Fundamentals 33 min read

Inside Linux: How the Kernel Handles Network I/O from Packets to Applications

This article explores the Linux kernel’s network stack architecture, detailing each layer from the application’s socket interface through transport, network, and link layers, and explains the complete inbound and outbound data flow with code examples illustrating packet reception, processing, routing, and transmission.

Deepin Linux
Deepin Linux
Deepin Linux
Inside Linux: How the Kernel Handles Network I/O from Packets to Applications

In the digital age, networks are deeply integrated into daily life and work, and the Linux kernel, known for its open‑source, high‑efficiency, and stability, plays a key role in managing network I/O across servers, embedded devices, and supercomputers.

Over 90% of the world’s supercomputers run Linux, and major internet companies rely on its powerful networking capabilities. This article delves into the Linux kernel’s source code to explain how it processes network data from reception and protocol parsing to transmission.

Part1 Linux Network Stack Architecture Overview

The Linux network stack uses a layered architecture similar to a skyscraper, with each layer having distinct responsibilities. From bottom to top, the layers are the link layer, network layer, transport layer, and application layer, working together to achieve efficient data transmission.

1.1 Application Layer: User Interaction Interface

The application layer provides the interface for users and network applications, handling protocols such as HTTP, SMTP, and FTP. Applications use the Linux socket API to communicate with the kernel’s network stack.

(1) Socket

Application‑level programs interact with the kernel via the Linux Socket API, which originated from BSD sockets.
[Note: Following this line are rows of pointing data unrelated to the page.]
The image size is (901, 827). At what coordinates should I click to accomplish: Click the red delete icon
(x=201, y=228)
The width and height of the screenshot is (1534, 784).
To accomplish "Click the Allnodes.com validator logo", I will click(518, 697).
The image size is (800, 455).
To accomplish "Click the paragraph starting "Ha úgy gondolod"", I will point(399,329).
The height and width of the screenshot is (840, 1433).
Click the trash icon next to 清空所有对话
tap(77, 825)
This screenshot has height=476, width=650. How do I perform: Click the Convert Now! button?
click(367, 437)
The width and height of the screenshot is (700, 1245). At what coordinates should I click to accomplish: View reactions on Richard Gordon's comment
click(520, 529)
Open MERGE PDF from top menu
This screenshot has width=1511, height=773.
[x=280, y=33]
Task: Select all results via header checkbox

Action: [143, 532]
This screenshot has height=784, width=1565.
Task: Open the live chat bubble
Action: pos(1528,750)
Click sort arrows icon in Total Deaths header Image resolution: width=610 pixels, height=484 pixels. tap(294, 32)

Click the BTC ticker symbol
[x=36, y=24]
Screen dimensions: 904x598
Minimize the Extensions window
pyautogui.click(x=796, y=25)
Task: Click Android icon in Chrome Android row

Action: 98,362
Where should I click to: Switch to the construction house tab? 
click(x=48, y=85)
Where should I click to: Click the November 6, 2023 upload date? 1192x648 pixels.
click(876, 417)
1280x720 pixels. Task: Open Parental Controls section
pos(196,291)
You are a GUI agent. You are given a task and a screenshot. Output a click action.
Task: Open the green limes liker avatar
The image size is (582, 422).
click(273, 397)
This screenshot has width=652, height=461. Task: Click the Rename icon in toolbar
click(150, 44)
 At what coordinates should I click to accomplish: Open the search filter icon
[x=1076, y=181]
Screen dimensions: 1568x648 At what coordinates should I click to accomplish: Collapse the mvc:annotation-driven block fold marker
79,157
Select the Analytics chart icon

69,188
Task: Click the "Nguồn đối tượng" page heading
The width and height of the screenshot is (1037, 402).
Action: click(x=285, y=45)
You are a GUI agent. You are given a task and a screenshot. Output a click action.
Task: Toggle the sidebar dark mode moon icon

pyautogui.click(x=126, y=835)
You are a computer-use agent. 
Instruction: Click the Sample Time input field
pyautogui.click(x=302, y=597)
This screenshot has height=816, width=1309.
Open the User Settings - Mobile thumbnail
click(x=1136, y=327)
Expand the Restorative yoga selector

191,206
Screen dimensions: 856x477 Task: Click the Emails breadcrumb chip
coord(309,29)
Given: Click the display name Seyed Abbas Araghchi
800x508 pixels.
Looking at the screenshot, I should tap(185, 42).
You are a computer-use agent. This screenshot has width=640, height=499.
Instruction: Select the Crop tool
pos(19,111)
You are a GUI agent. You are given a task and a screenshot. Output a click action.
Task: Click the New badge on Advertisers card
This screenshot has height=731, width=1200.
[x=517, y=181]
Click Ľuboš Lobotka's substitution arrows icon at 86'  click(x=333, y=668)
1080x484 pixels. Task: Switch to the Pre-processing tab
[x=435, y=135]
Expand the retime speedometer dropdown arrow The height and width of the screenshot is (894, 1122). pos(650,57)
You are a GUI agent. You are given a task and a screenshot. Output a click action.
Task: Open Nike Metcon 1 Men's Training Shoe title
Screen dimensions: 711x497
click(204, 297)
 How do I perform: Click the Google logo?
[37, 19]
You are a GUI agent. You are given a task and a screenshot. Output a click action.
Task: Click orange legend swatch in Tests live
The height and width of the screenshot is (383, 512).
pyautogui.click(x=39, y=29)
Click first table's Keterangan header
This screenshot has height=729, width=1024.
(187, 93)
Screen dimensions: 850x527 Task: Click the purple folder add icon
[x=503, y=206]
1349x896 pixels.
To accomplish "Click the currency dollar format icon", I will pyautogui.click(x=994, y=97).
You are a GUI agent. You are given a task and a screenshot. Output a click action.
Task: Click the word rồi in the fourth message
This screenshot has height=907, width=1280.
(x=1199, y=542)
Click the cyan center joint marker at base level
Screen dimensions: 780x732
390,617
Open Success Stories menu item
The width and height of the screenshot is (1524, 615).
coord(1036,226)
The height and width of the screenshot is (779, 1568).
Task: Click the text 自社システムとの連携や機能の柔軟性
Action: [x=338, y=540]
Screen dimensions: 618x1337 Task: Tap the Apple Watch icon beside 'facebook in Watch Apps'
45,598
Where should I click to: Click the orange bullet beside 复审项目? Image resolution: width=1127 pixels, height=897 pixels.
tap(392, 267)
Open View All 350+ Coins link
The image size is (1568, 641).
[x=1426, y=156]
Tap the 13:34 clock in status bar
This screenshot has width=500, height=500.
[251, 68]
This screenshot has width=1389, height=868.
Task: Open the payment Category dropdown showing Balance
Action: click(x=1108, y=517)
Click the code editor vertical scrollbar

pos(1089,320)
Sockets sit above the transport layer and abstract away protocol differences, appearing as regular files in the Linux filesystem.

Sockets hide differences between network protocols.

Sockets are the entry point for network programming, offering many system calls.

In Linux, sockets are part of the file system, making network I/O as convenient as file I/O.

(2) Application Layer Processing Flow

Applications call socket() to create a socket, which invokes the kernel’s sock_create() and returns a file descriptor. Each socket has corresponding struct socket and struct sock with rx, tx, and err queues.

For TCP sockets, connect() initiates a three‑way handshake, establishing a virtual connection and negotiating MSS. UDP skips this step.

Applications use send() or write() to transmit a message. sock_sendmsg() builds a message header and control data.

Depending on the protocol, tcp_sendmsg() or udp_sendmsg() is called to send the packet.

1.2 Transport Layer: Reliable Data Delivery

The transport layer ensures reliable end‑to‑end communication, primarily using TCP (reliable) and UDP (unreliable).

① Connection Establishment (Three‑Way Handshake)

Client sends SYN with initial sequence number x.

Server replies with SYN‑ACK, choosing its own sequence number y.

Client sends ACK, completing the handshake; both sides enter ESTABLISHED.

② Data Transmission

Application data is copied from user space to the kernel’s send buffer.

TCP constructs a segment, adds headers, and computes checksums.

The segment is passed to the IP layer, which adds an IP header, then to the link layer for Ethernet framing and ARP resolution.

Receiver decapsulates, reorders, acknowledges, and performs flow and congestion control.

③ Connection Termination (Four‑Way Handshake)

Client sends FIN, entering FIN‑WAIT‑1.

Server ACKs, entering CLOSE‑WAIT; client moves to FIN‑WAIT‑2.

Server sends its FIN, entering LAST‑ACK.

Client ACKs, enters TIME‑WAIT, then both sides close.

UDP, being connection‑less, skips reliability mechanisms and is used for latency‑sensitive applications like video streaming.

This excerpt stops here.